Lahantas Shaed é mãe. A mãe de minha raça. Muitos humanos acreditam que ela
seria a própria Gaiëha, mas estão enganados. A primeira das árvores é apenas
uma representação física e mortal de nossa deusa, mesmo assim, um dos seres
mais poderosos desse mundo em que você pisa, viajante.
Há muitas histórias
sobre a primeira das árvores, mas todas se limitam a milhares de anos atrás,
quando ela ainda interferia na vida de todas as raças. Nossa religião explica
que ela foi plantada pela própria Gaiëha, que a assistiu crescendo deslumbrada
e satisfeita com a criação. Gaiëha simpatizou tanto com a primeira de suas
criações que decidiu regar o mundo com ela e para isso criou os isilindil, os
pássaros azuis.
Quando Lahantas Shaed
floresceu pela primeira vez, os isilindil coletaram suas sementes e voaram para
além dos horizontes acompanhados por suas caudas anis e suas asas incansáveis.
Os isilindil eram seres de pura magia. Durante a noite, voando alto, eles mais
pareciam com estrelas cadentes. Muitos deles voaram durante dias, meses e anos.

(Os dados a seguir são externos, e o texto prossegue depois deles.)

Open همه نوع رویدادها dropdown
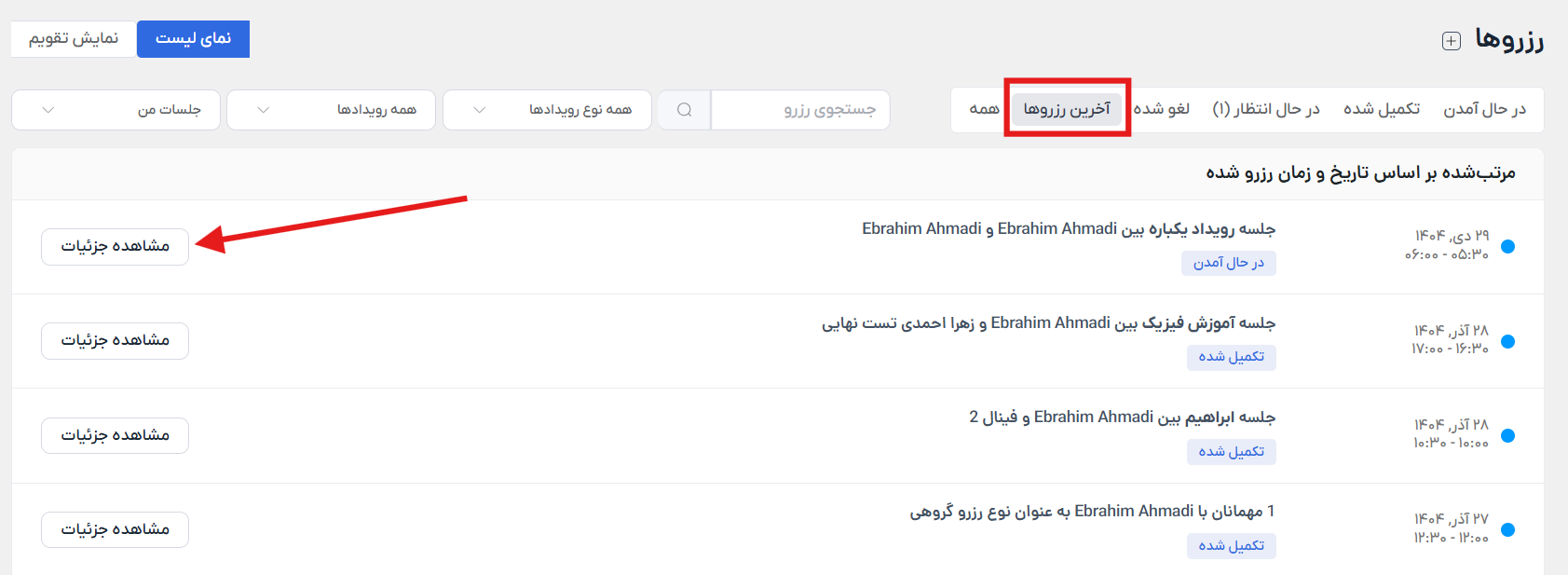Screen dimensions: 1568x575 pos(547,110)
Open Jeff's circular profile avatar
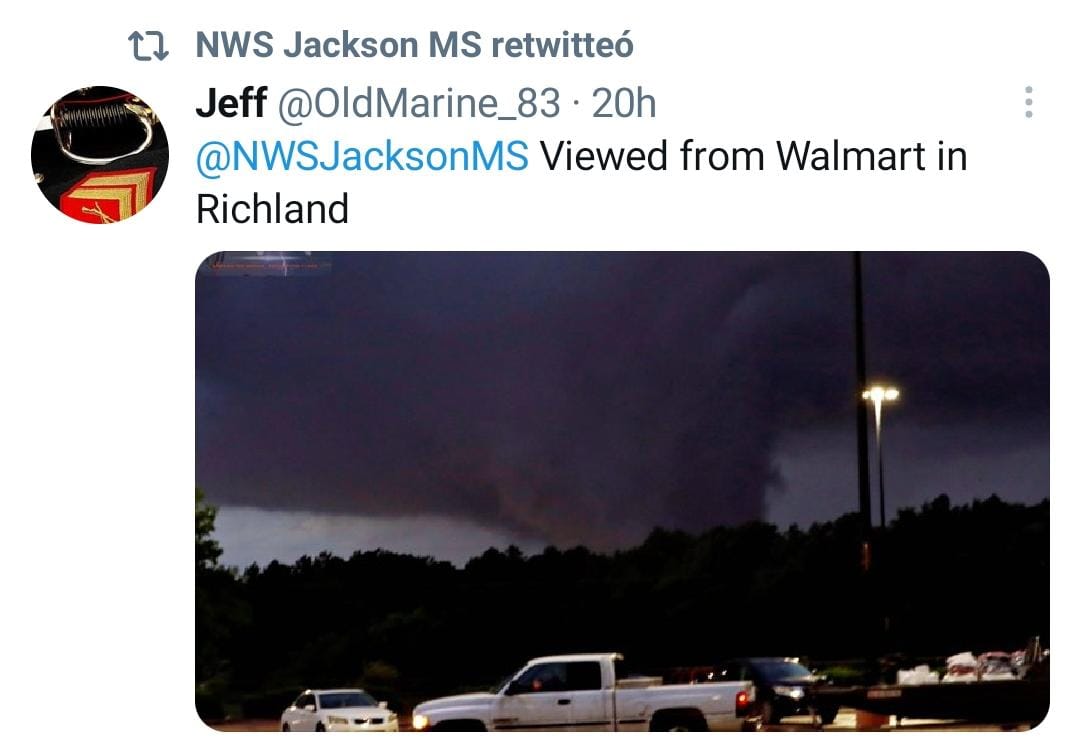 pyautogui.click(x=100, y=155)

Pousaram em terras férteis e plantaram as sementes da primeira árvore. As
sementes cresceram e deram forma as primeiras árvores de nosso mundo, ainda
móveis e inteligentes. Dotadas de uma sabedoria incapaz de ser encontrada
atualmente. A estes seres, nós elfos, demos o nome de elröhir, os primeiros
entes. E foram os elröhir que deram vida aos demais entes e às árvores, aos
bosques, às florestas, às selvas e vegetações variadas espalhadas pelo mundo.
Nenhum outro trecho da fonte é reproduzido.